Sheaves on families of genus 2 curves in Hassett's paper Sorry for a maybe stupid long question but I'm reading the paper "Classical and minimal models of the moduli space of curves of genus two" by Brendan Hassett and I'm not able to unravel a construction he does at a certain point with families of genus 2 curves. I'm going through a self study of moduli spaces and so I'm not able to ask anyone I know for these types of clarifications.
Let me be more precise:
given a family of genus 2 curves over a base scheme $S$ $$\pi:\mathcal{C} \rightarrow S$$ we can consider the relative dualizing sheaf $\omega_{\pi}$ (which in this case is globally generated), and the map $j:\mathcal{C} \rightarrow \mathbb{P}(\pi_{*}\omega_{\pi})$ such that $\psi:\mathbb{P}:=\mathbb{P}(\pi_{*}\omega_{\pi})\rightarrow S$ is a $\mathbb{P}^1-$bundle commuting with $j$ and $\pi$.
It is clear to me that $j_{*}\mathcal{O}_{\mathcal{C}}$ is a rank 2 vector bundle on $\mathbb{P}$ but in the paper it is stated that using the trace (??) we get the decomposition $j_{*}\mathcal{O}_{\mathcal{C}}=\mathcal{O}_{\mathbb{P}}\oplus \mathcal{L}$ where $\mathcal{L}$ has degree -3 on the fibers of $\psi$.
Question 1: Why can we say so easily that $j_{*}\mathcal{O}_{\mathcal{C}}$ splits in that way? I'm not able to figure it out properly.
Next he says that the $\mathcal{O}_{\mathbb{P}}$ algebra structure on $\mathcal{O}_{\mathcal{C}}$ is determined by an isomorphism $\mathcal{L} \otimes \mathcal{L} \rightarrow \mathcal{O}_{\mathbb{P}}$, i.e. by a non vanishing section of $\mathcal{L}^{-2}$ with zeros along the branch locus of $j$.

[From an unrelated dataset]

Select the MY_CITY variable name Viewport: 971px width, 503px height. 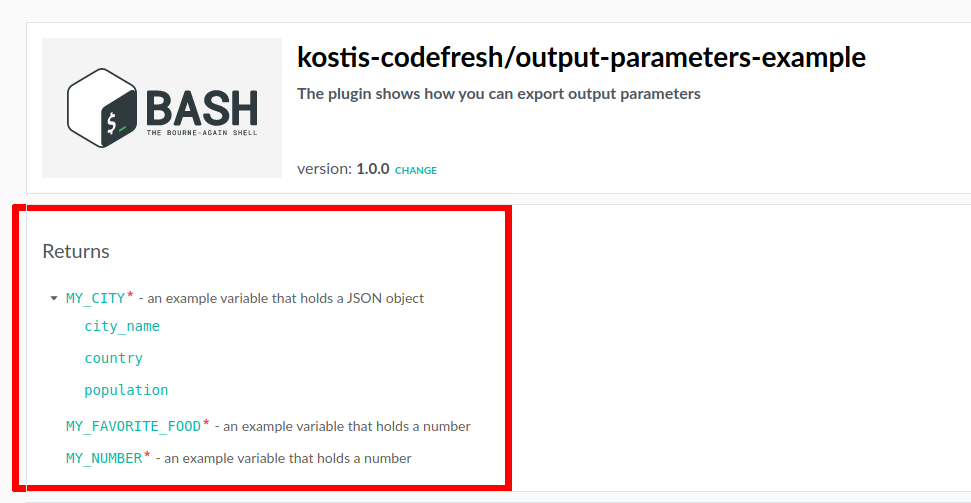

Question 2: What is the meaning of the previous assertion? How can a non vanishing section of a line bundle have zeros along a subscheme?
Question 3: I'm not able to see why $\omega_{\psi}=(\psi^{*}\det\pi_{*}\omega_{\pi})(-2)$
Finally, taking the above arguments for granted, I understand that the class of a branch divisor is $$c_1(\mathcal{O}_{\mathbb{P}}(6))-2\psi^{*}c_1(\det \pi_{*}\omega_{\pi})$$
After this he uses the computation above to show that an automorphism of a genus 2 curve $C$ induces a linear isomorphism on $\Gamma(C,\omega_{C})$ that preserves the sextic on $\mathbb{P}^1$ associated to the cover $j$ restricted to $C$ up to a scalar multiple. Finally he checks that this scalar is $(\det(M)^{-2}$ where $M \in GL(2)$ is acting naturally on the space of sextics of $\mathbb{P}^1$. More in particular $(\det(M)^{-2}M\cdot F=F$ if and only if $M$ is induced by an automorphism of $C$.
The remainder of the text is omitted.